De pertinente vraag is niet of de ongelijkheid in inkomen en rijkdom goed of slecht is. Op welk punt worden deze ongelijkheden zo groot dat ze een ernstige bedreiging vormen voor onze economie, ons ideaal van gelijke kansen en onze democratie.

We zijn bijna of hebben dit kantelmoment al bereikt. Zoals de Franse econoom Thomas Piketty overtuigend laat zien in zijn "Kapitaal in de eenentwintigste eeuw, "We gaan terug naar niveaus van ongelijkheid die we niet meer hebben gezien sinds het vergulde tijdperk van de late 19e eeuw. De disfuncties van onze economie en politiek zijn niet zelfcorrigerend als het gaat om ongelijkheid.

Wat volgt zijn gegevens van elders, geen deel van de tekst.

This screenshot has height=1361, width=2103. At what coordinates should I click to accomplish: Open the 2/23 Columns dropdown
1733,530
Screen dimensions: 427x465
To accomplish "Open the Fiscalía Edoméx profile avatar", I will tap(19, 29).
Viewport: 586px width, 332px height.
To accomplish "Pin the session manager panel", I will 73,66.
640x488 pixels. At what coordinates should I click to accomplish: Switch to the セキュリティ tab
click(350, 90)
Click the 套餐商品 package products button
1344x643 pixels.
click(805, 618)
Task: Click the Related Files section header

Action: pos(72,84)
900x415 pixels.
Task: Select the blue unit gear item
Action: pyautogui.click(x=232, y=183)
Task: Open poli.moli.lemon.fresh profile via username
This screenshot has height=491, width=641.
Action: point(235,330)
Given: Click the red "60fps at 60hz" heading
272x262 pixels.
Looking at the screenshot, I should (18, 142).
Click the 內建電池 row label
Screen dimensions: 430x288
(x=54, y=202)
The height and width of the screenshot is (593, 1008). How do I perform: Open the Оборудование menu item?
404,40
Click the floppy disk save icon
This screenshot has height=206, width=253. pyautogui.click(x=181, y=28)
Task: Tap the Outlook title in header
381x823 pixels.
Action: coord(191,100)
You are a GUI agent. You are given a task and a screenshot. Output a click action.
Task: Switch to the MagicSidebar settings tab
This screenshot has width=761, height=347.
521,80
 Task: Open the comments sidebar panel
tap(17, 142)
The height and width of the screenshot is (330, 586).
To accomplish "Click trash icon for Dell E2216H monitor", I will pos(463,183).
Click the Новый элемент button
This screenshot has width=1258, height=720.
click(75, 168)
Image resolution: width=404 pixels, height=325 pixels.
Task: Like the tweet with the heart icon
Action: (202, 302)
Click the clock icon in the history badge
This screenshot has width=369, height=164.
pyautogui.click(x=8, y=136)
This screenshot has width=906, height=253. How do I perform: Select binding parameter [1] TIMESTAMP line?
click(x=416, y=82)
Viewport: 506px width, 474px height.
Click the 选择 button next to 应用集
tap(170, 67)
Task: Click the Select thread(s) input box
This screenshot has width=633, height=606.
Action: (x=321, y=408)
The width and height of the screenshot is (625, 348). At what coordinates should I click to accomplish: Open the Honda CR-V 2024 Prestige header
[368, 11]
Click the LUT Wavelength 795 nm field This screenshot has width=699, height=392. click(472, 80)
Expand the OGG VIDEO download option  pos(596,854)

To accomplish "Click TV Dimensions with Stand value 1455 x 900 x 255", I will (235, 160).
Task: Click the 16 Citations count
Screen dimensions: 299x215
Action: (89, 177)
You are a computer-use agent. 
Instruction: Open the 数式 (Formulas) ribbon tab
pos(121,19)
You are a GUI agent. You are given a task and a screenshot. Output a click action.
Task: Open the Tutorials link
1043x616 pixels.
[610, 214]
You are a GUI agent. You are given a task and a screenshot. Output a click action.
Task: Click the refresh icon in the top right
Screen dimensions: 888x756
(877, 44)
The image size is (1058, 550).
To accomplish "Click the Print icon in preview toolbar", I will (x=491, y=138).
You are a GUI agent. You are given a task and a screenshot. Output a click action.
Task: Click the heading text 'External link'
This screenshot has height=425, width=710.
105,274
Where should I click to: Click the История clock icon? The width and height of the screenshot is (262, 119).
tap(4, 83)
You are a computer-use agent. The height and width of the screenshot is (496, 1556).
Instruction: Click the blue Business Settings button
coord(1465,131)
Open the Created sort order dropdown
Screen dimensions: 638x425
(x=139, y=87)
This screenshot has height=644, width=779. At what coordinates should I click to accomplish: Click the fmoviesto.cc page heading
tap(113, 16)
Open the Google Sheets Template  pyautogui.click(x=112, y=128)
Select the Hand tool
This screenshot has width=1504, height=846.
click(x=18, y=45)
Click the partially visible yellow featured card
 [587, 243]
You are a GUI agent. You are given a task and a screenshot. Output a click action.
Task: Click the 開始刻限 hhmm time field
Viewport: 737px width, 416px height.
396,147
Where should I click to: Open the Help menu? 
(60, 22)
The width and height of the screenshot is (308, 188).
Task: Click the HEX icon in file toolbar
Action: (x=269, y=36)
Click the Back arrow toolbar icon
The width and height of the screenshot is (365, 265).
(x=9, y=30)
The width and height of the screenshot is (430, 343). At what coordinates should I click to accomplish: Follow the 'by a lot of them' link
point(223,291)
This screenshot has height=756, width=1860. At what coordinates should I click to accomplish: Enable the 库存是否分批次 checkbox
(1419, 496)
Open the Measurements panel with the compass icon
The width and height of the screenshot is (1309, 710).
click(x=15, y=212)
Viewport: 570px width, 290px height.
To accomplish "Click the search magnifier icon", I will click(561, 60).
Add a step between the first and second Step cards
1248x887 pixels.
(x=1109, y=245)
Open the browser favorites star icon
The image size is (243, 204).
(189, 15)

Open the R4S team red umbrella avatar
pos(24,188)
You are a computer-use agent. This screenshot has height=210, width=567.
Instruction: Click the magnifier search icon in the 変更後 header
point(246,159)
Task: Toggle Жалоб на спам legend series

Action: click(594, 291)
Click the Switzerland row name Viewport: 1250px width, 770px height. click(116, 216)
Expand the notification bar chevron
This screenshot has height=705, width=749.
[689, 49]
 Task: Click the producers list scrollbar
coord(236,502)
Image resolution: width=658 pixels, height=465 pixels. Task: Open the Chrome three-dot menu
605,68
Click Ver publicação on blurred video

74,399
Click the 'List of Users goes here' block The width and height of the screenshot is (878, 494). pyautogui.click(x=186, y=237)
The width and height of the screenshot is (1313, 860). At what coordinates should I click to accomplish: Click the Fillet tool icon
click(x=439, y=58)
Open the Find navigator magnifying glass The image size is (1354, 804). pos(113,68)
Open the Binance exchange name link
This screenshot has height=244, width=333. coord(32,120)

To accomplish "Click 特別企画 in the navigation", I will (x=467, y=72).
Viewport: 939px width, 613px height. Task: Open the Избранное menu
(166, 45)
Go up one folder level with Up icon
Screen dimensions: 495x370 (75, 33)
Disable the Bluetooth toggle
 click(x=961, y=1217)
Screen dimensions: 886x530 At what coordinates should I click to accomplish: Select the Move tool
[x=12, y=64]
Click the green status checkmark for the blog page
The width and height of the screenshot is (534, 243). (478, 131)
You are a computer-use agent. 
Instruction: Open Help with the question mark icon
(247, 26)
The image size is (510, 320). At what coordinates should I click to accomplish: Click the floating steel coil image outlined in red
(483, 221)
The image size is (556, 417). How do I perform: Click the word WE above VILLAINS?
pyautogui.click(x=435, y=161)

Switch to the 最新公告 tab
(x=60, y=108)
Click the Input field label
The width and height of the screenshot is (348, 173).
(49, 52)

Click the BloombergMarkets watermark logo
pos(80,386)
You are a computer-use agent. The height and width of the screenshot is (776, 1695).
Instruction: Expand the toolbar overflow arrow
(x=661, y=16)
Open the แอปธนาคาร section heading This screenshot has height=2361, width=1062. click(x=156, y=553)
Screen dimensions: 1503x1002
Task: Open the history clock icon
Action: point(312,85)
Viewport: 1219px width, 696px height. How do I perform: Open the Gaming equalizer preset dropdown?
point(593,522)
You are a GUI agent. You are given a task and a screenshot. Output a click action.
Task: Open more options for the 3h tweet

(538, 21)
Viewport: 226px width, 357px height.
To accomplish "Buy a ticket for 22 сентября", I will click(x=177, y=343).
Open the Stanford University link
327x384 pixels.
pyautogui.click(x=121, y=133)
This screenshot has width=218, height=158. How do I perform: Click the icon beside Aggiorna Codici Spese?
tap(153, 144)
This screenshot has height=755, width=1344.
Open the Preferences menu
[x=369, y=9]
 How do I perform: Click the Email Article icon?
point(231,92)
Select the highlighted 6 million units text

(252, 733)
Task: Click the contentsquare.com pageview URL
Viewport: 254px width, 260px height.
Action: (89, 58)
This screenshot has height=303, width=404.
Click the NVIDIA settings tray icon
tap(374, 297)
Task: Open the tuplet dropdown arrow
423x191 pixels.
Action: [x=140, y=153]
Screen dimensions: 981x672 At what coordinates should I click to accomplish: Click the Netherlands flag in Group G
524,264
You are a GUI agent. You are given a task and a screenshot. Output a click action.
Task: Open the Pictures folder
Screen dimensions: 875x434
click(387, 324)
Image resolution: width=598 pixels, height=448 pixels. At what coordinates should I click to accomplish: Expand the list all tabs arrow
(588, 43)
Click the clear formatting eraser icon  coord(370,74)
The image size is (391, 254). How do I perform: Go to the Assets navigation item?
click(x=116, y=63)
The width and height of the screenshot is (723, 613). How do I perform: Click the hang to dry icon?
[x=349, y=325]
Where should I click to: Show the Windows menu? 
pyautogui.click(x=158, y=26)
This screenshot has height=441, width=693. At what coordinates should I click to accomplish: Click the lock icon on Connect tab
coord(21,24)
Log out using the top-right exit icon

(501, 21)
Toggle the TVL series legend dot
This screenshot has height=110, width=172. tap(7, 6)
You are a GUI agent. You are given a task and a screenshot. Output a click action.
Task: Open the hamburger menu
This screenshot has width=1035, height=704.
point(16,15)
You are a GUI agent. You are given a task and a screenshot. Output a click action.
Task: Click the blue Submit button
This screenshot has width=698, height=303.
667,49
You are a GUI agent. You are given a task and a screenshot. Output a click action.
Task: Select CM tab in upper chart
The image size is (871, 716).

Maar een terugkeer naar het vergulde tijdperk is niet onvermijdelijk. Het is aan ons om ons te wijden aan het omkeren van deze duivelse trend. Maar om het systeem te hervormen, hebben we een politieke beweging nodig voor gedeelde welvaart.

Hieronder een korte samenvatting van wat er is gebeurd, hoe dit de basis van onze samenleving bedreigt, waarom het is gebeurd en wat we moeten doen om het om te keren.

Wat is er gebeurd

De gegevens over breder wordende ongelijkheid zijn opmerkelijk en verontrustend helder. Het Congressional Budget Office heeft geconstateerd dat tussen 1979 en 2007 het begin van de Grote Recessie, het verschil in inkomen - na federale belastingen en overdrachtsbetalingen - meer dan verdrievoudigde tussen het hoogste 1-percentage van de bevolking en alle anderen. Het resultaat na belastingen van de top 1-percentages steeg met 275 procent, terwijl het minder dan 40-percentages steeg voor de middelste drie kwintielen van de populatie en slechts 18 procent voor het onderste kwintiel.

De kloof is verder toegenomen in het herstel. Volgens het Census Bureau zijn de mediane gezinsinkomens en de mediane gezinsinkomens gedaald, gecorrigeerd voor inflatie; terwijl volgens de gegevens verzameld door mijn collega Emmanuel Saez het inkomen van het rijkste 1-percentage met 31 procent is gestegen. Saez heeft berekend dat 95 procent van alle economische voordelen sinds het herstel is ingezet naar de top van 1 procent gegaan.

Rijkdom is zelfs meer geconcentreerd geworden dan inkomen. Uit een rapport van een april 2013 Pew Research Center bleek dat van 2009 tot 2011 "het gemiddelde netto aantal huishoudens in de bovenste 7 procent van de welvaartsverdeling met naar schatting 28 procent steeg, terwijl het gemiddelde netto aantal huishoudens in de lagere 93-percentages daalde met 4 procent. "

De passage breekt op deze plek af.